駅前糸脈

町医者をしながら世の中最前線の動きを感知、駅前から所見を発信。

シトシト雨の日曜日に考えた

2020年05月10日 | 町医者診言

         

 

 今朝はシトシト雨が降ってしかも肌寒い。五月空は影も欠片もなく、えーっと今は何月とカレンダーを見上げる。

 何時だったか、同年配の友人達と食事をした時、役職に就いている人が立派とは限らないねと発言したら、その通りと異口同音の声が上がり、K氏などは今頃気が付いたのという顔だった。

 確かに七十過ぎての発見は遅すぎるが、それでも戦後五十年はまずまず首相、社長、教授・・は八割方、それなりの人物だったような気がする。どうも二十一世紀というのは尊敬できない人が憚る世の中になってきたようだ。尤も立派とか尊敬されるとかいう概念や感覚が変容してきたのかもしれない。

 新聞はまだしも、インターネットのニュースを流し読みしていると十数名の言いたい人達の主張が貼り付けてある。橋下徹、堀江貴文、東国原英夫、高須克弥、桝添要一、百田尚樹、茂木健一郎、辛坊治郎・・・、勿論、中には耳を傾けたい意見もあるのだが、兎に角耳目を集めることが主眼の画面構成のようでじっくり物を考えようとする気配がない。俺が正しいと言い合っている合唱は音楽と言うよりは騒音だ。中にソプラノやアルトも混じっているようだが、恐いので名は挙げない。

 怪しげなバーテンダーが今日の特製カクテルですと提供する目立つ言説を適当に混ぜたような画面構成になっている。勿論、編集者だけの責任ではなくネタと読者にも問題はあり、相互作用ということになりそうだ。
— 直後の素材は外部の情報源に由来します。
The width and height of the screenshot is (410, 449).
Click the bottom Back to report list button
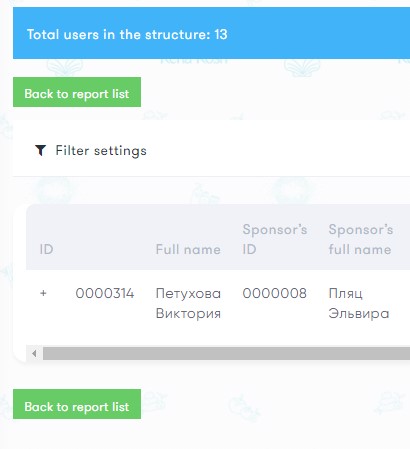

 衣食足りて礼節を知るというよりは小人閑居にして不善を為すの方が当たっているのだろうか。ネット情報は石も増えて、玉石混淆が顕著になってきたということとすれば、玉を見極める眼力は失いたくない。何時の世にも艱難は溢れている、何とか押しつぶされず磨いて玉を目指す心も失いたくない。